237 — CubeNet: Equivariance to 3D Rotation and Translation
Worrall & Brostow (1804.04458)
Read on 14 April 2018Most neural networks that process spatial information (like images or scenes) suffer from issues identifying 3D rotations of the object: If shown from vantage-point A, a network is unlikely to be able to recognize that same object from vantage-point B. And even if it recognizes it from both A and B, it is equally unlikely that it will recognize the object from point C.
This shortcoming is most often mitigated by providing the network with “truth” data from an enormous number of vantage-points or 3D rotations. This is computationally and logistically expensive, and isn’t a sustainable solution.

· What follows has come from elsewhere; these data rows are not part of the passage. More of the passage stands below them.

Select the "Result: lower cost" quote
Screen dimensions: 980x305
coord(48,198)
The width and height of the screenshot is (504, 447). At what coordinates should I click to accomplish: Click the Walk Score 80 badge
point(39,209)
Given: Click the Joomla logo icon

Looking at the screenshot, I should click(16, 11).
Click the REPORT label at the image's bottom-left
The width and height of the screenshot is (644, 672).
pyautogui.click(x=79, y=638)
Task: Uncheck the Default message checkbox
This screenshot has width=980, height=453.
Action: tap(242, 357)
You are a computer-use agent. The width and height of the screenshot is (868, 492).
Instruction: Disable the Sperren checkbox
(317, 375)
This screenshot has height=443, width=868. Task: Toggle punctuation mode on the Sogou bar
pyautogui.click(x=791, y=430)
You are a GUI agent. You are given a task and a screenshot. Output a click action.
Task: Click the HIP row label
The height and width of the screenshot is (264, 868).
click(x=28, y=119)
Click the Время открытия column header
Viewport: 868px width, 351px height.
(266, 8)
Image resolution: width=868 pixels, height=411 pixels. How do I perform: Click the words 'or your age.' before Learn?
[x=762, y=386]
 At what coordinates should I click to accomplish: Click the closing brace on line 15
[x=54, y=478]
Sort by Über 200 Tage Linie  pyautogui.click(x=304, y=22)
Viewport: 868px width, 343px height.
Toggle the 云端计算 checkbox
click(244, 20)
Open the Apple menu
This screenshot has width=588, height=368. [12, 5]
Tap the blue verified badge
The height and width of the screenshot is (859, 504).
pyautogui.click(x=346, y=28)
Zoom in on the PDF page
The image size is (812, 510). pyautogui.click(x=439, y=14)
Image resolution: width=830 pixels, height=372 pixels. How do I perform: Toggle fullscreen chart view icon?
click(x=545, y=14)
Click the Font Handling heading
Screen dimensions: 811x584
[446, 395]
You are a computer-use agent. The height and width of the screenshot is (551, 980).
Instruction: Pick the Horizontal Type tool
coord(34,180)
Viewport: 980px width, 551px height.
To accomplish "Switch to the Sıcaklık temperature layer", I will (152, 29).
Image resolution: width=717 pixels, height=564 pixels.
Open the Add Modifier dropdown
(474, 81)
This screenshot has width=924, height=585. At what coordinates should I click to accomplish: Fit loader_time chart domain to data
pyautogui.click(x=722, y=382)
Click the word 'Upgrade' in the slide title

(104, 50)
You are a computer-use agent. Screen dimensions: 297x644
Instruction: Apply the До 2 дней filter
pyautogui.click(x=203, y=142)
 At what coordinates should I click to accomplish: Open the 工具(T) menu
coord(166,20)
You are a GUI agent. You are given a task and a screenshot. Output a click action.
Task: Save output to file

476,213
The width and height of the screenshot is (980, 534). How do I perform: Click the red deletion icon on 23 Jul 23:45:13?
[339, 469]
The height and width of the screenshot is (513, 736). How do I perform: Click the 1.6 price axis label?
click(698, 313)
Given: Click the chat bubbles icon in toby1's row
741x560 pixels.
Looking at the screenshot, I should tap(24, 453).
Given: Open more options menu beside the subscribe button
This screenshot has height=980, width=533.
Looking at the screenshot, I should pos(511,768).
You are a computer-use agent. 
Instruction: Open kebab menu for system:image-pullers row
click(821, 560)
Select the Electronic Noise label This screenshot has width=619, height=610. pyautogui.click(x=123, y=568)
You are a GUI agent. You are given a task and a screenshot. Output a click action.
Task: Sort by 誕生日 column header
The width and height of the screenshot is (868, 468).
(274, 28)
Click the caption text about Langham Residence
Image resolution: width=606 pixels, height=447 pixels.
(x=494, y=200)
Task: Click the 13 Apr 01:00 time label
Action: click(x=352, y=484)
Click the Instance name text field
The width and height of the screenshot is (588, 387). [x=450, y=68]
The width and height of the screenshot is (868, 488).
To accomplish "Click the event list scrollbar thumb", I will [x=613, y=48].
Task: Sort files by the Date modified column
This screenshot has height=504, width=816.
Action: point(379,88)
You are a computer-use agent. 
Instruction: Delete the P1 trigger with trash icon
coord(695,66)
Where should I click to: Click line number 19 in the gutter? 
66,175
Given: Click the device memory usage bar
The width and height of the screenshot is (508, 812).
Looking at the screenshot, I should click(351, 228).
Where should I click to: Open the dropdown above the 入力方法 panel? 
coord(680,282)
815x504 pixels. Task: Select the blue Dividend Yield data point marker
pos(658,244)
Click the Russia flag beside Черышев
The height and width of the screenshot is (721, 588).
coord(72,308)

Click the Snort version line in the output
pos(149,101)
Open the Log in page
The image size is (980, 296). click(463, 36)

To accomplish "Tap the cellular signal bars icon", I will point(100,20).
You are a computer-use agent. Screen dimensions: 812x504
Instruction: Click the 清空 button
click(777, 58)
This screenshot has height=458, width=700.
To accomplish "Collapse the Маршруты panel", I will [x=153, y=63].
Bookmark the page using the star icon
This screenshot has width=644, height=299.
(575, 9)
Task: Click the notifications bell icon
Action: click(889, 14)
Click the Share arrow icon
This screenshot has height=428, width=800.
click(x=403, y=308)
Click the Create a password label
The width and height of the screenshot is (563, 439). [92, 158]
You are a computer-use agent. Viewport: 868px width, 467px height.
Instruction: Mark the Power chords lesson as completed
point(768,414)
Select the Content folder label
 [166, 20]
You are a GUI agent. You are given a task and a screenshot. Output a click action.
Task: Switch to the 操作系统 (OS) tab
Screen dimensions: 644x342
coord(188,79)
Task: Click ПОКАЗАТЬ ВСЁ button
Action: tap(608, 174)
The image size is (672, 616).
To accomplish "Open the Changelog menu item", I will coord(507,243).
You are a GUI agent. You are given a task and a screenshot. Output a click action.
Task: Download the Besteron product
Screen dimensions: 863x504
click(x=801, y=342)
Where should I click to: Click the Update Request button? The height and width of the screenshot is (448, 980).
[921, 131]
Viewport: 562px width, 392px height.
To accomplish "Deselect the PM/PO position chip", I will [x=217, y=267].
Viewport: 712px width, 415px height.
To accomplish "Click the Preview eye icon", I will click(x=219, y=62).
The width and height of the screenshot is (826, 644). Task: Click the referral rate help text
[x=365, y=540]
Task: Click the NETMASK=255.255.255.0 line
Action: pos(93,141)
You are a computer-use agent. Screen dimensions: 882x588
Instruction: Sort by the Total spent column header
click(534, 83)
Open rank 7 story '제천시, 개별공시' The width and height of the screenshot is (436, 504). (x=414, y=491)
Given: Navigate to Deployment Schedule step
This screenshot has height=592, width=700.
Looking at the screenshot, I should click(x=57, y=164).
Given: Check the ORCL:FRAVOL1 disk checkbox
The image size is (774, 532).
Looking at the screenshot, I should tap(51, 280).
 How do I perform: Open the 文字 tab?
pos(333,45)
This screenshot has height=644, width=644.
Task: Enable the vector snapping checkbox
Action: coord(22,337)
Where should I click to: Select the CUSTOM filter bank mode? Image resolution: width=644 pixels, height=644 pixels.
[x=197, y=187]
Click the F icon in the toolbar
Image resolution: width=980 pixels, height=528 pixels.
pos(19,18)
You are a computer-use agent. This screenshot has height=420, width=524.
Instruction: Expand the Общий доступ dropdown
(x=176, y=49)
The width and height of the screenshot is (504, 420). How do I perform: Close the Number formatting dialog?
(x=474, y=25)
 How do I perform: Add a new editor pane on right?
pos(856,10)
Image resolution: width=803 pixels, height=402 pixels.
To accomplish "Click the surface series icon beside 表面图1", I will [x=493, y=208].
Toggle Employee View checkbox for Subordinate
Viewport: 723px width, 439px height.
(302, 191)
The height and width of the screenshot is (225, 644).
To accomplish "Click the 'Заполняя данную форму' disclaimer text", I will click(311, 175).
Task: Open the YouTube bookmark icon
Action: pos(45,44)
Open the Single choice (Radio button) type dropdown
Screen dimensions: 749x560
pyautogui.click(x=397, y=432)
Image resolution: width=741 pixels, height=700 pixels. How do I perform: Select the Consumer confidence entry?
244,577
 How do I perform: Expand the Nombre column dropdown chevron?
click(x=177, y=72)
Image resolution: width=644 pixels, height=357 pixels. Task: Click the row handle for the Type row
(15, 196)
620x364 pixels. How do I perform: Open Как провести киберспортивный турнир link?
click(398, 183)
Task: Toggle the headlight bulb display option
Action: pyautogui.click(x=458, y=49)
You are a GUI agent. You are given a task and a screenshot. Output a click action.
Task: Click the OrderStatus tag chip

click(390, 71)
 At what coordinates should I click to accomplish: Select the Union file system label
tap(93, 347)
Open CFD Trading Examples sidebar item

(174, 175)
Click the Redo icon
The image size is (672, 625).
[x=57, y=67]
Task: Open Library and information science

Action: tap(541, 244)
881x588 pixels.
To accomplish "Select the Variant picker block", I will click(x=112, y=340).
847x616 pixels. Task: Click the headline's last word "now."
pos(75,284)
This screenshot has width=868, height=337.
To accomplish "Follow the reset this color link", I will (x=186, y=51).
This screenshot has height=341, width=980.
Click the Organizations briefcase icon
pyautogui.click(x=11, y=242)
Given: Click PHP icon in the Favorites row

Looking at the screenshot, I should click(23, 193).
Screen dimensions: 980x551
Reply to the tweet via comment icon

CubeNet begins to solve this problem by representing an image in 3D voxelspace identically no matter its 3D right-angle rotation (‘pose’). This means that CubeNets are fundamentally invariant no matter from which face of a cube they are viewed. (An object can be rotated ${\theta_x, \theta_y, \theta_z}$ and still be represented identically by the last layer of the network, with additional information supplying the orientation of the object.)
On the ModelNet10 dataset, this CNN was able to achieve state-of-the-art performance when identifying 3D CAD models. And slightly more interestingly (at least to me), this net was comparable to other segmentation architectures when used on the ISBI connectome segmentation challenge (2012).